§ **Work instructions**
Edit the listing by replacing every occurrence of "checkbox" with "check box", leaving all other text unchanged.

(Extracted records)

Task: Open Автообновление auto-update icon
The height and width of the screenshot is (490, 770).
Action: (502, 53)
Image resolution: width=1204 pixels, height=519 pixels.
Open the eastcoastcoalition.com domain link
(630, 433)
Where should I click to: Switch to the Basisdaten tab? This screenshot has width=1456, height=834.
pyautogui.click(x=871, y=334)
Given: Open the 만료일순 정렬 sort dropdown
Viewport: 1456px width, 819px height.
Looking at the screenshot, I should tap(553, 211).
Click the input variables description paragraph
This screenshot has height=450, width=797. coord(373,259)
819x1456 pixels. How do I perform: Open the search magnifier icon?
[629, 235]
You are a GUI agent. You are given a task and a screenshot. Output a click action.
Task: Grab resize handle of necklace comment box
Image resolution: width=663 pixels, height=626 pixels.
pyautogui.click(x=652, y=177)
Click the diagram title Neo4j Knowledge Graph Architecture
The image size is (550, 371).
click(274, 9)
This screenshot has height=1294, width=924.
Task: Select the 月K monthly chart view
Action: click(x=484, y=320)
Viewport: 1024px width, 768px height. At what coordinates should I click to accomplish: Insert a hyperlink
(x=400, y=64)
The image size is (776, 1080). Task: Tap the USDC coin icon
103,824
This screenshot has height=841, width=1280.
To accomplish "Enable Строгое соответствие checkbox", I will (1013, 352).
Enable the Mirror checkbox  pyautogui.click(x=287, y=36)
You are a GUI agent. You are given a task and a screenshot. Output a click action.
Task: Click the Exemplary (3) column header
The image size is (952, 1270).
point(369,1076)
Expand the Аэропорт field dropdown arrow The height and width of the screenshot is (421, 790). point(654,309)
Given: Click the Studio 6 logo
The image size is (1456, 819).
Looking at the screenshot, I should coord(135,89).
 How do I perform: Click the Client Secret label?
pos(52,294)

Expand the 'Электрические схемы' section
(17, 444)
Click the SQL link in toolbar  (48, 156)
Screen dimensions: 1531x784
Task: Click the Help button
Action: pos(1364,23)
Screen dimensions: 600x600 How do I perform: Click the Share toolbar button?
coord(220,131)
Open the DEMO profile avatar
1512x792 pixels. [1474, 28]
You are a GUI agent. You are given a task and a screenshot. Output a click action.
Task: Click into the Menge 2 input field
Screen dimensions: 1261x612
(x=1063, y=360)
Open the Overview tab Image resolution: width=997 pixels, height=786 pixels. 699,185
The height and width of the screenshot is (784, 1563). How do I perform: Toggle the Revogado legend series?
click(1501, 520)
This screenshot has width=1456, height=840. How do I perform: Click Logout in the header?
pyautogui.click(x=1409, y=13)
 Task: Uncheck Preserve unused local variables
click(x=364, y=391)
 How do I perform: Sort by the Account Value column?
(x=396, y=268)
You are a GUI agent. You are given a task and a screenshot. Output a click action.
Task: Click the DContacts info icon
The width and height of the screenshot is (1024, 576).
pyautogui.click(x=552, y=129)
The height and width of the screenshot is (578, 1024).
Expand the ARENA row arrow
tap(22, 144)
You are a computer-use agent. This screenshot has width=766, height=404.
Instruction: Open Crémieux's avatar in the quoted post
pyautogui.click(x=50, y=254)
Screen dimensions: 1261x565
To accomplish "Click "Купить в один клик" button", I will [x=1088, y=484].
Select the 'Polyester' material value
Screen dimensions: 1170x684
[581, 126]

§ **Output of the task**
Task: Open Автообновление auto-update icon
The height and width of the screenshot is (490, 770).
Action: (502, 53)
Image resolution: width=1204 pixels, height=519 pixels.
Open the eastcoastcoalition.com domain link
(630, 433)
Where should I click to: Switch to the Basisdaten tab? This screenshot has width=1456, height=834.
pyautogui.click(x=871, y=334)
Given: Open the 만료일순 정렬 sort dropdown
Viewport: 1456px width, 819px height.
Looking at the screenshot, I should tap(553, 211).
Click the input variables description paragraph
This screenshot has height=450, width=797. coord(373,259)
819x1456 pixels. How do I perform: Open the search magnifier icon?
[629, 235]
You are a GUI agent. You are given a task and a screenshot. Output a click action.
Task: Grab resize handle of necklace comment box
Image resolution: width=663 pixels, height=626 pixels.
pyautogui.click(x=652, y=177)
Click the diagram title Neo4j Knowledge Graph Architecture
The image size is (550, 371).
click(274, 9)
This screenshot has height=1294, width=924.
Task: Select the 月K monthly chart view
Action: click(x=484, y=320)
Viewport: 1024px width, 768px height. At what coordinates should I click to accomplish: Insert a hyperlink
(x=400, y=64)
The image size is (776, 1080). Task: Tap the USDC coin icon
103,824
This screenshot has height=841, width=1280.
To accomplish "Enable Строгое соответствие check box", I will (1013, 352).
Enable the Mirror check box  pyautogui.click(x=287, y=36)
You are a GUI agent. You are given a task and a screenshot. Output a click action.
Task: Click the Exemplary (3) column header
The image size is (952, 1270).
point(369,1076)
Expand the Аэропорт field dropdown arrow The height and width of the screenshot is (421, 790). point(654,309)
Given: Click the Studio 6 logo
The image size is (1456, 819).
Looking at the screenshot, I should coord(135,89).
 How do I perform: Click the Client Secret label?
pos(52,294)

Expand the 'Электрические схемы' section
(17, 444)
Click the SQL link in toolbar  (48, 156)
Screen dimensions: 1531x784
Task: Click the Help button
Action: pos(1364,23)
Screen dimensions: 600x600 How do I perform: Click the Share toolbar button?
coord(220,131)
Open the DEMO profile avatar
1512x792 pixels. [1474, 28]
You are a GUI agent. You are given a task and a screenshot. Output a click action.
Task: Click into the Menge 2 input field
Screen dimensions: 1261x612
(x=1063, y=360)
Open the Overview tab Image resolution: width=997 pixels, height=786 pixels. 699,185
The height and width of the screenshot is (784, 1563). How do I perform: Toggle the Revogado legend series?
click(1501, 520)
This screenshot has width=1456, height=840. How do I perform: Click Logout in the header?
pyautogui.click(x=1409, y=13)
 Task: Uncheck Preserve unused local variables
click(x=364, y=391)
 How do I perform: Sort by the Account Value column?
(x=396, y=268)
You are a GUI agent. You are given a task and a screenshot. Output a click action.
Task: Click the DContacts info icon
The width and height of the screenshot is (1024, 576).
pyautogui.click(x=552, y=129)
The height and width of the screenshot is (578, 1024).
Expand the ARENA row arrow
tap(22, 144)
You are a computer-use agent. This screenshot has width=766, height=404.
Instruction: Open Crémieux's avatar in the quoted post
pyautogui.click(x=50, y=254)
Screen dimensions: 1261x565
To accomplish "Click "Купить в один клик" button", I will [x=1088, y=484].
Select the 'Polyester' material value
Screen dimensions: 1170x684
[581, 126]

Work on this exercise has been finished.